(Supplied data Opens)
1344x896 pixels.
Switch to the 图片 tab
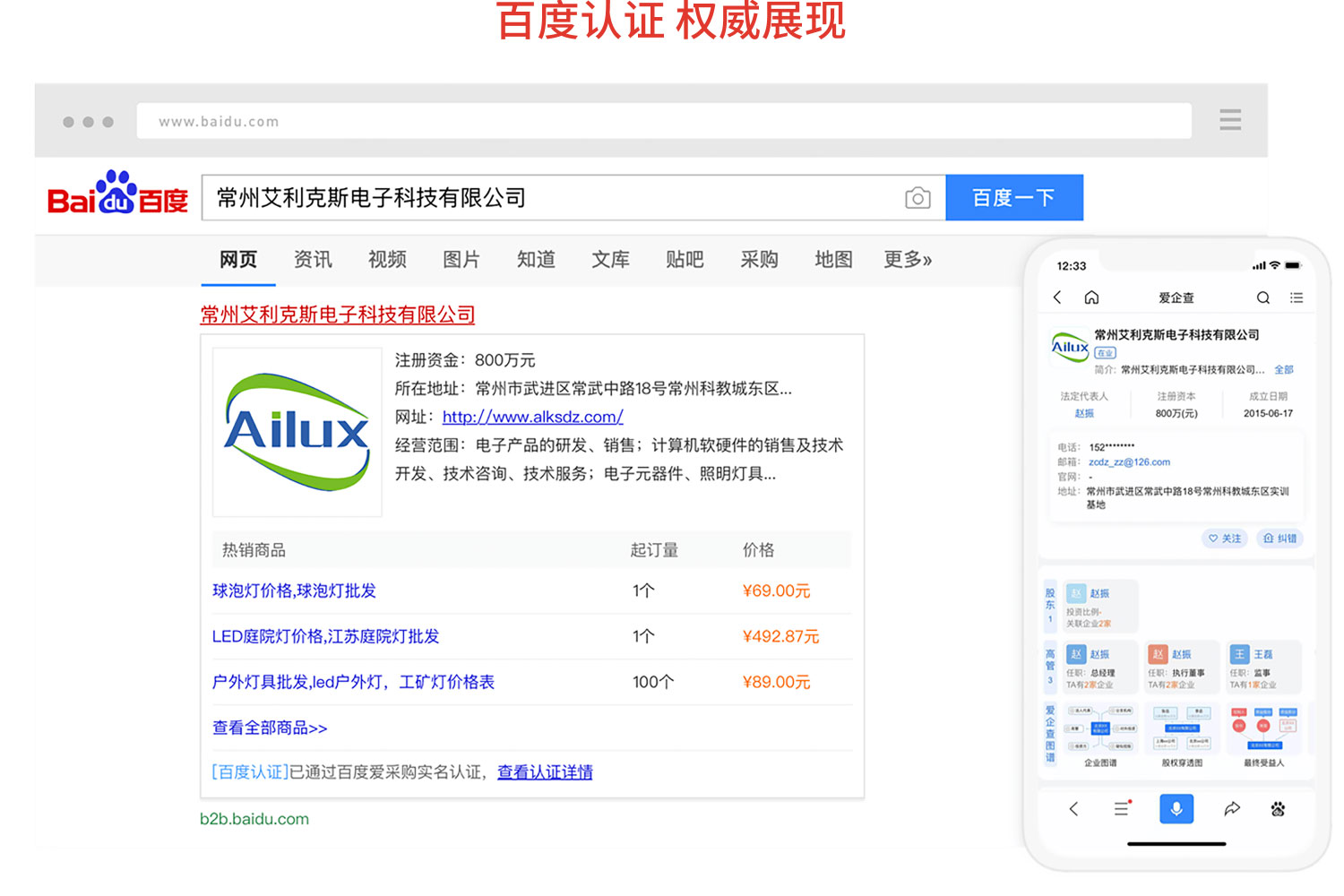point(461,260)
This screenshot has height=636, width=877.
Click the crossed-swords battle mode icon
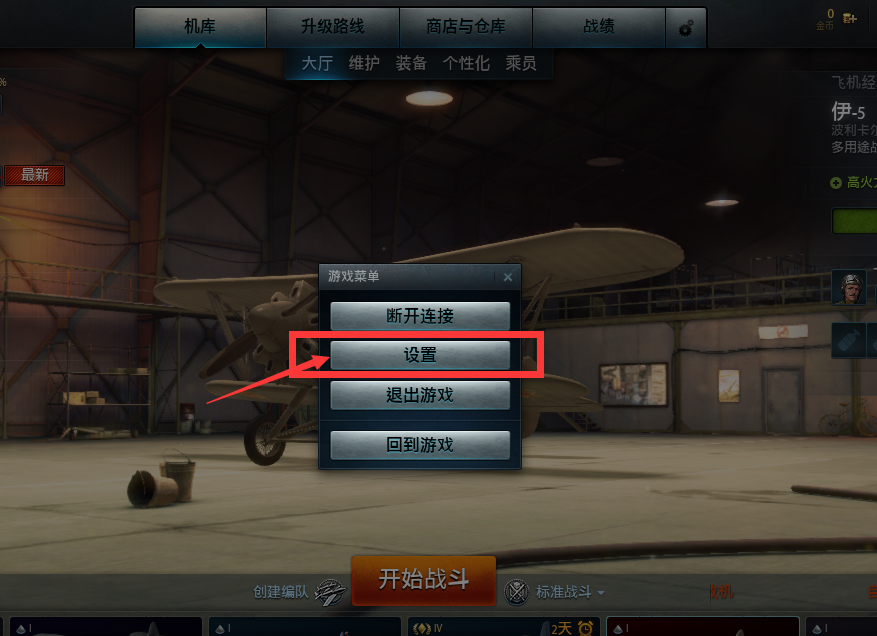click(516, 592)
(Supplied data Closes)
Please retype, exactly and only, the lines from the one holding "Switch to the 图片 tab" to the end of the entries, both ends included, without any pictures.

Switch to the 图片 tab
point(461,260)
This screenshot has height=636, width=877.
Click the crossed-swords battle mode icon
click(516, 592)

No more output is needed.